_WHAT TO PRODUCE:_
Wherever the line that contains "Viewport: 1110px width, 751px" falls, repeat it and the lines after it exactly until the records end, without any pictures.

(DATA SUPPLIED Opens)

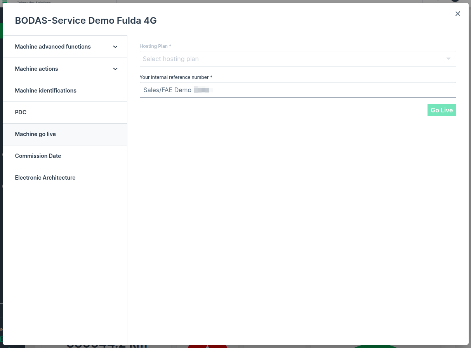471x348 pixels.
Task: Close the BODAS-Service Demo dialog
Action: [x=458, y=14]
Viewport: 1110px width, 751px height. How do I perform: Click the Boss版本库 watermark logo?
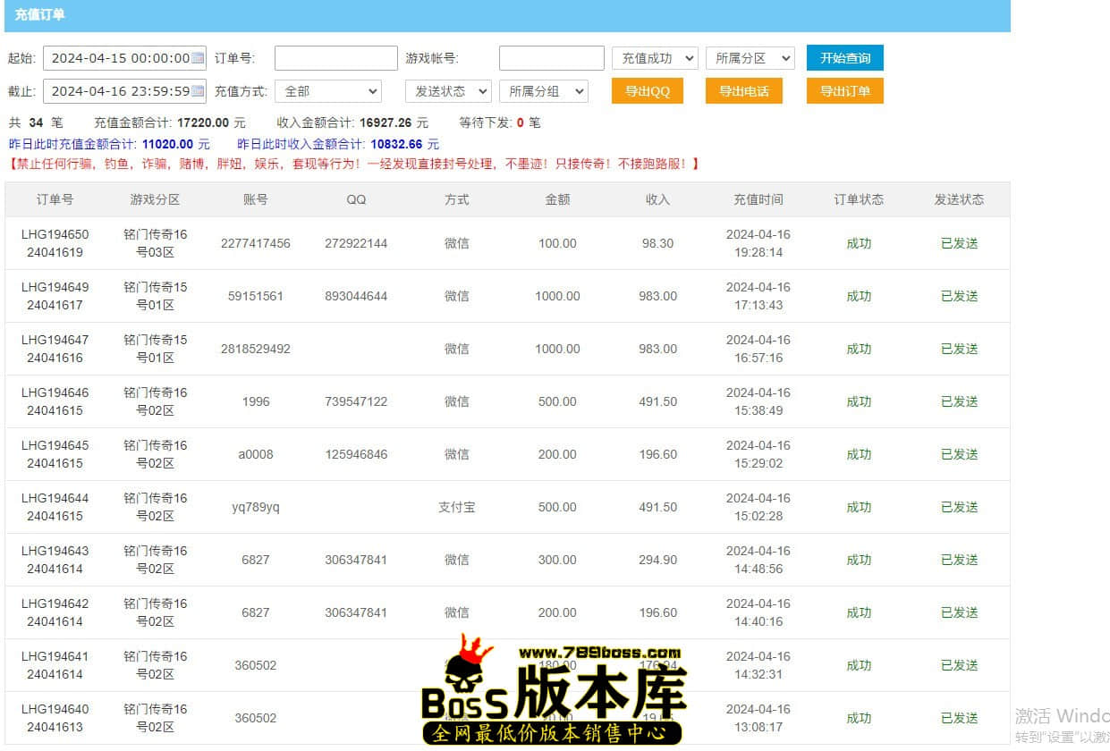click(555, 691)
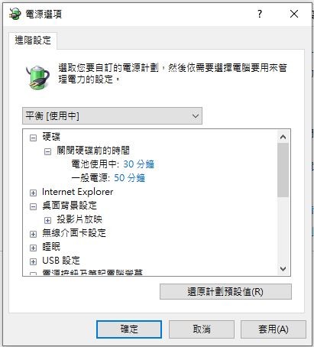The width and height of the screenshot is (314, 347).
Task: Click the green battery plug icon
Action: pos(37,77)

(DATA SUPPLIED Closes)

_OUTPUT FOR THIS EXERCISE:_
Viewport: 1110px width, 751px height. How do I perform: Click the Boss版本库 watermark logo?
click(555, 691)
The width and height of the screenshot is (314, 347).
Task: Click the green battery plug icon
Action: pos(37,77)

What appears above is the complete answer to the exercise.